Voice
Voice is dIKta.me's primary input. Press a hotkey, speak, and the app captures your audio, transcribes it with a Speech-to-Text engine, and (optionally) processes it through an AI model before sending the result somewhere useful.

Voice pairs with almost every output. The same spoken sentence can become dictated text, a refined rewrite, an answered question, a translation, a saved note, or a voice-note appended to an image — depending on which hotkey you press.
How to capture voice
Every voice-driven action uses a global hotkey you can press from any app, at any time. Your cursor stays where it is; the app works in the background.

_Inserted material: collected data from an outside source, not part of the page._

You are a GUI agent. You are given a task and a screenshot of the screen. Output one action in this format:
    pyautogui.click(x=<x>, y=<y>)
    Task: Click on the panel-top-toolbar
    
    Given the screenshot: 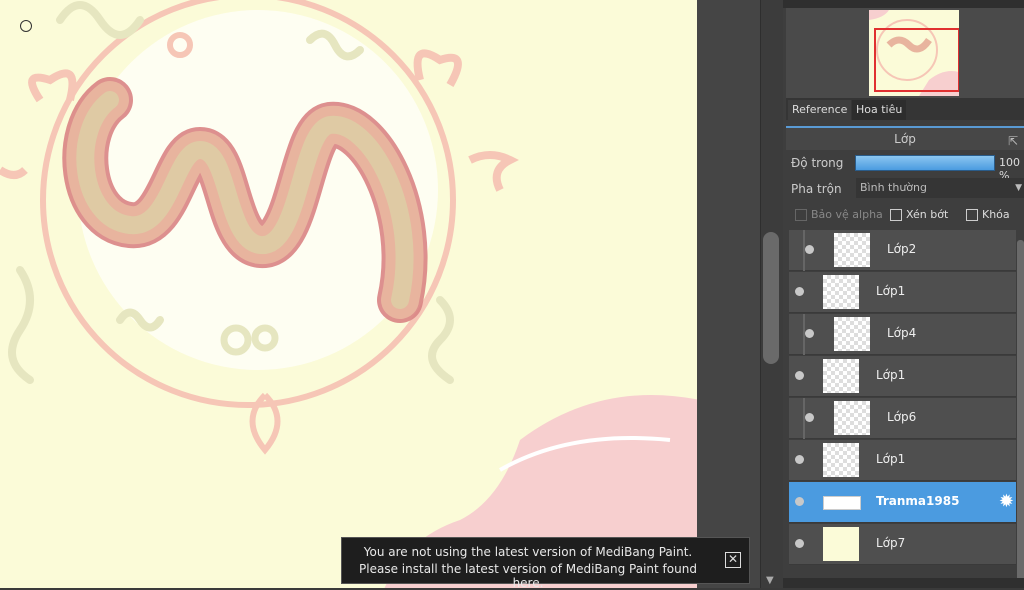 What is the action you would take?
    pyautogui.click(x=904, y=4)
    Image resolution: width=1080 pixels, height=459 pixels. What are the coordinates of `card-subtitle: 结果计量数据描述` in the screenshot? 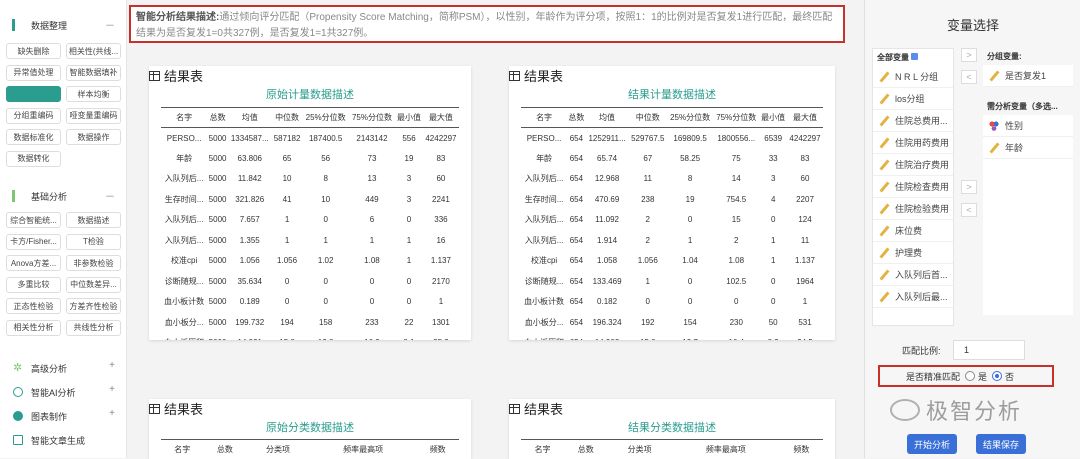 It's located at (672, 94).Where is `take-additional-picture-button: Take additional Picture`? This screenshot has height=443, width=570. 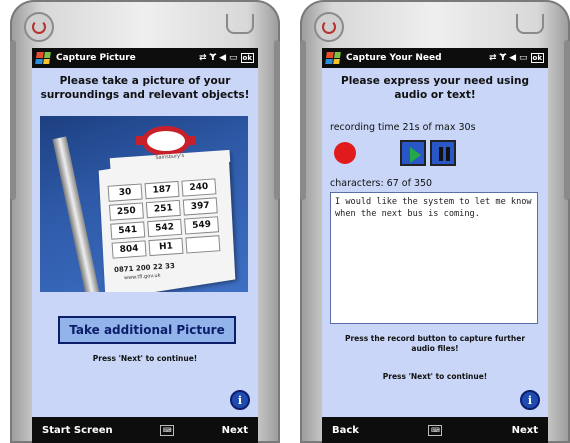 take-additional-picture-button: Take additional Picture is located at coordinates (147, 330).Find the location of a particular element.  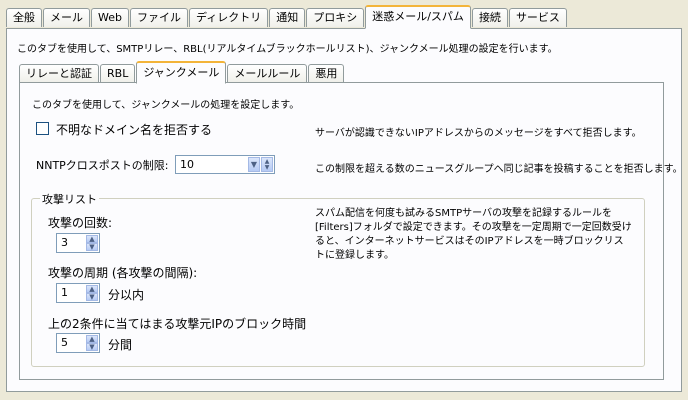

reject-unknown-checkbox is located at coordinates (42, 128). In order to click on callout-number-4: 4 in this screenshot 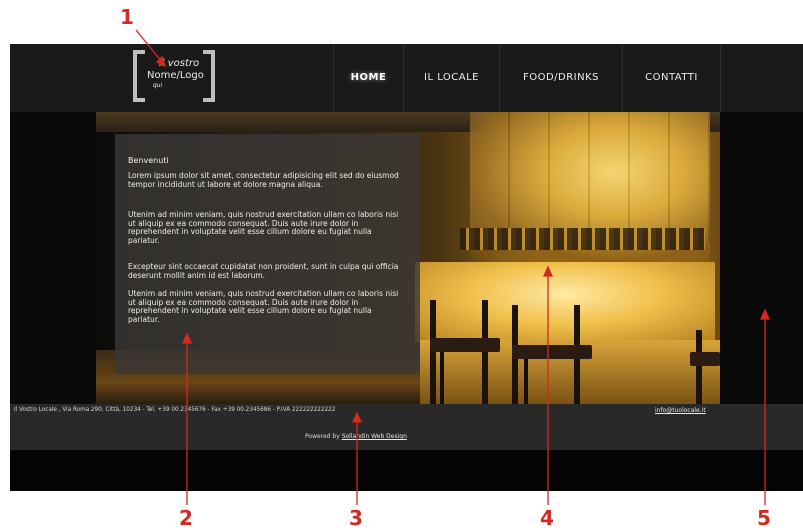, I will do `click(547, 518)`.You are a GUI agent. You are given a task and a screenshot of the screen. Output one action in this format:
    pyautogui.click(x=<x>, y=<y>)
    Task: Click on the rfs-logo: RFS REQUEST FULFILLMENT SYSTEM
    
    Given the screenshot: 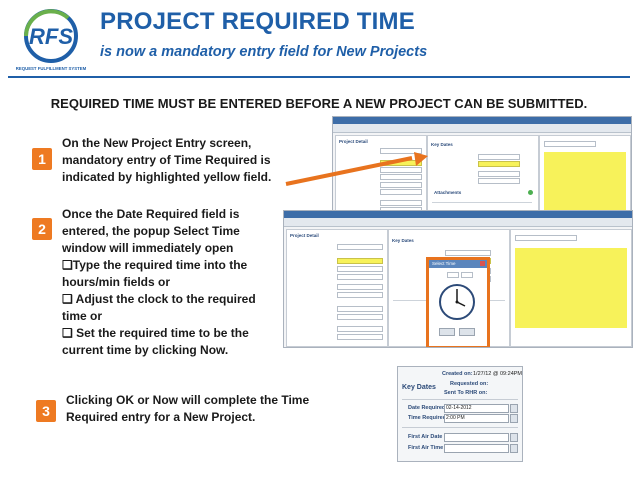 What is the action you would take?
    pyautogui.click(x=51, y=41)
    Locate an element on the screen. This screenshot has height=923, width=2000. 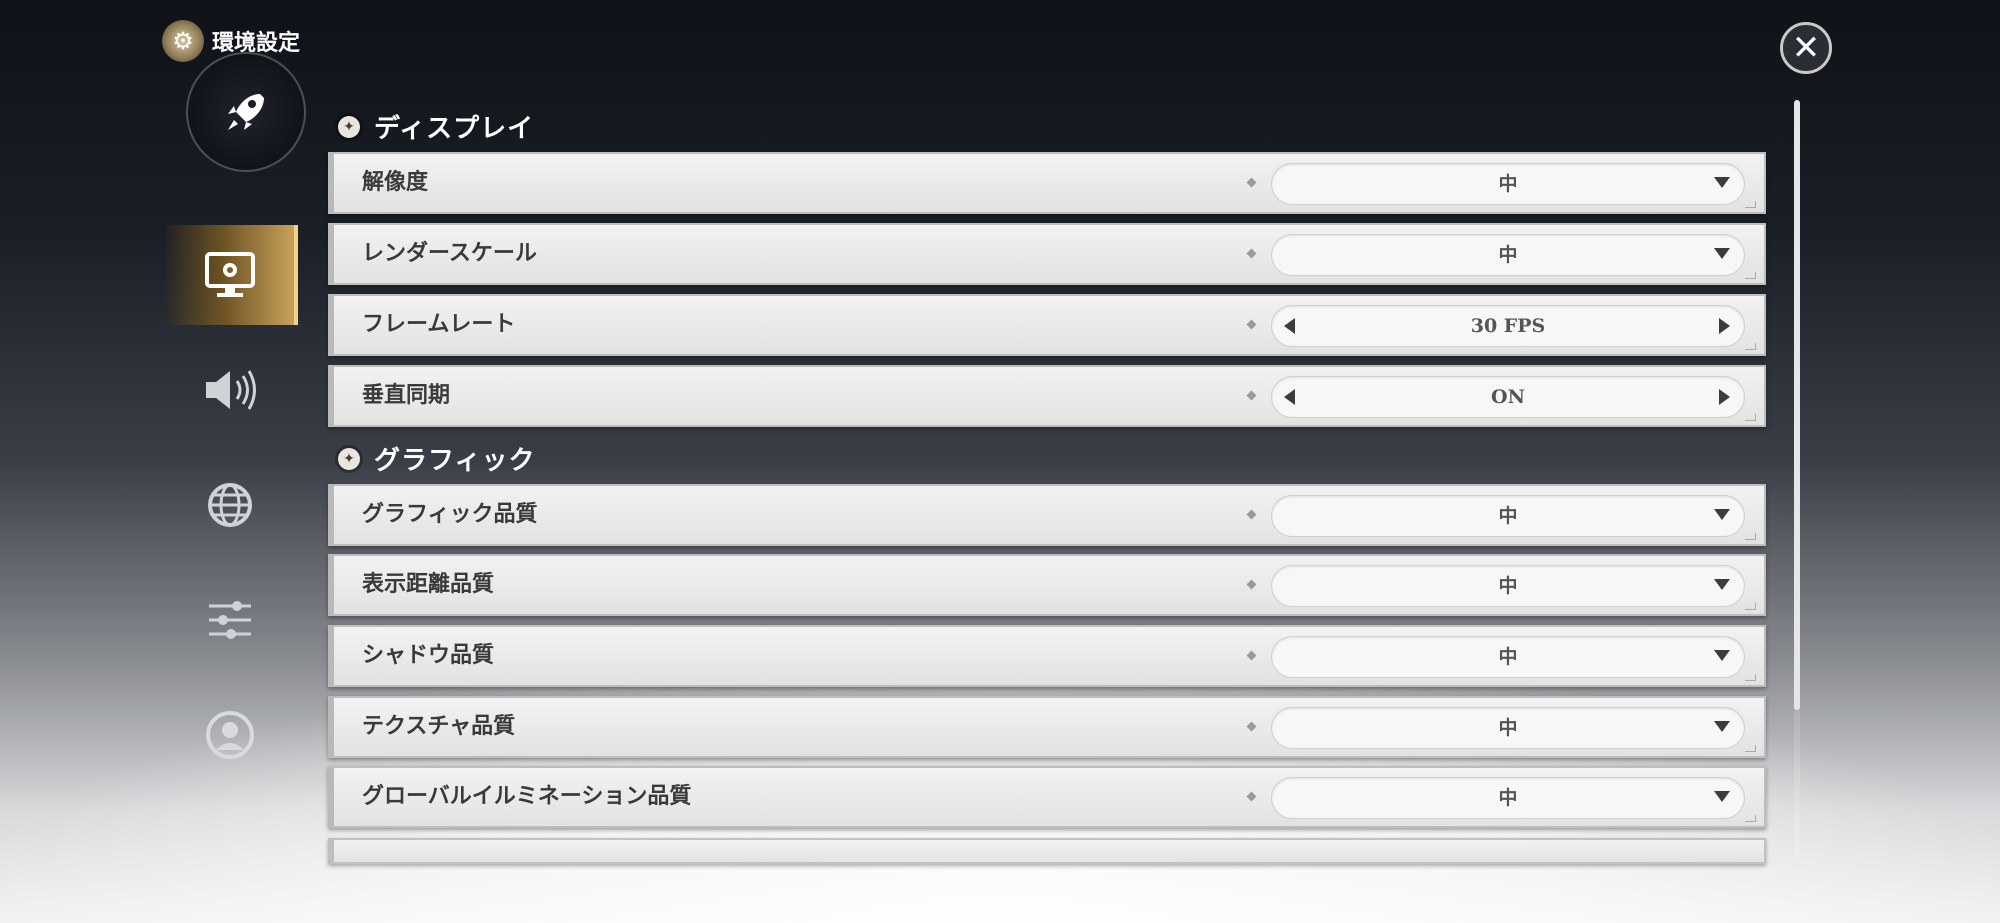
user-icon is located at coordinates (230, 735).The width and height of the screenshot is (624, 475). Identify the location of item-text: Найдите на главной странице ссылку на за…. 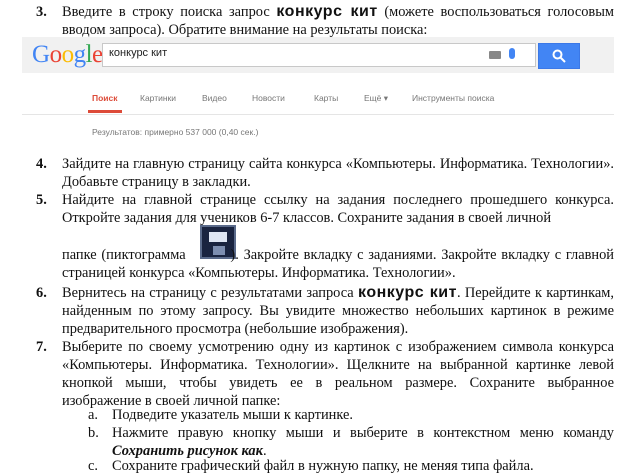
(338, 209).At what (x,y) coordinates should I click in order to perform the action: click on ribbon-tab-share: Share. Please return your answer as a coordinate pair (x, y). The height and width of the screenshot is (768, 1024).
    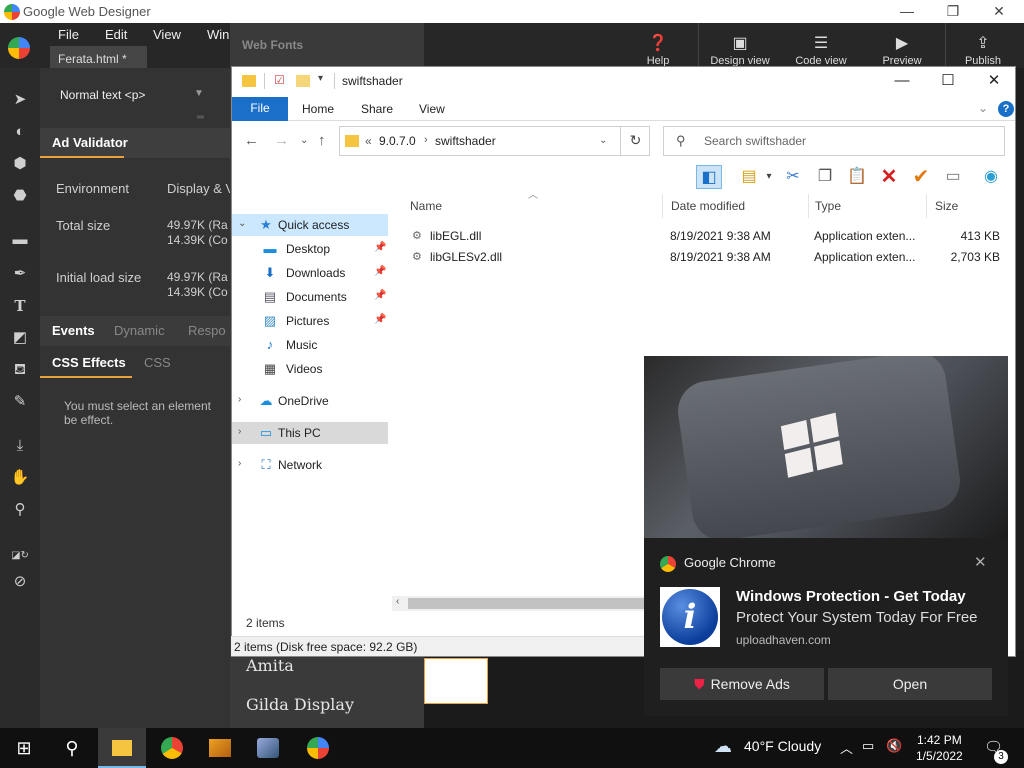
    Looking at the image, I should click on (377, 109).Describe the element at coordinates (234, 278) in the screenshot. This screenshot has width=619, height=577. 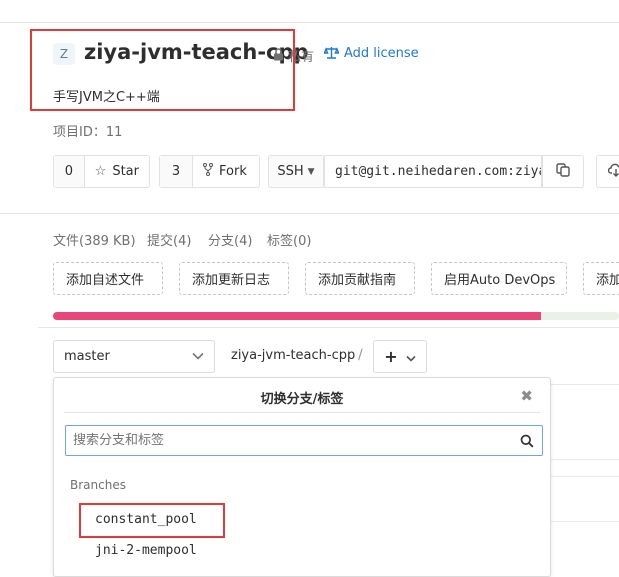
I see `add-changelog-button: 添加更新日志` at that location.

| Hotkey | Action | Output page |
|---|---|---|
Ctrl+Alt+D | Dictate — voice → formatted text at cursor | Dictate |
Ctrl+Alt+A | Ask — voice question → AI answer in a toast | Ask |
Ctrl+Alt+T | Translate — voice in one language → text in another | Translate |
Ctrl+Alt+N | Note — voice → appended line in your notes file | Note |
Ctrl+Alt+Q | Quick Chat — voice turn in an ongoing conversation | Quick Chat |
All hotkeys are rebindable in Settings → Keyboard Shortcuts.
The Control Panel during voice input
When you trigger a voice action, the floating Control Panel updates in real time:
See all Control Panel states
- Ready — idle, waiting for a hotkey
- Listening — currently recording audio
- Thinking — transcription and AI processing in progress
- Collapsed / Idle Roller — after a period of inactivity the bar shrinks and cycles through status, logo + clock, and weather



Streaming vs. batch
By default, voice runs in batch mode: dIKta.me records until you stop, then sends the whole clip to the STT provider. This is what enables LLM post-processing (Refine, Ask, Translate).
Streaming mode (Deepgram only) sends audio in real time and injects words as you speak. It's faster, but it bypasses LLM formatting — what you say is what lands. Toggle streaming in Settings → AI Engine → Speech-to-Text.
Local vs. cloud voice
Voice input works fully offline if you choose local providers:
- Cloud STT — Deepgram (wallet credits or BYOK)
- Local STT — Whisper running on your machine (no data leaves your computer)
Switch between them per dictation preset in Settings → Dictation Presets, or globally in Settings → AI Engine.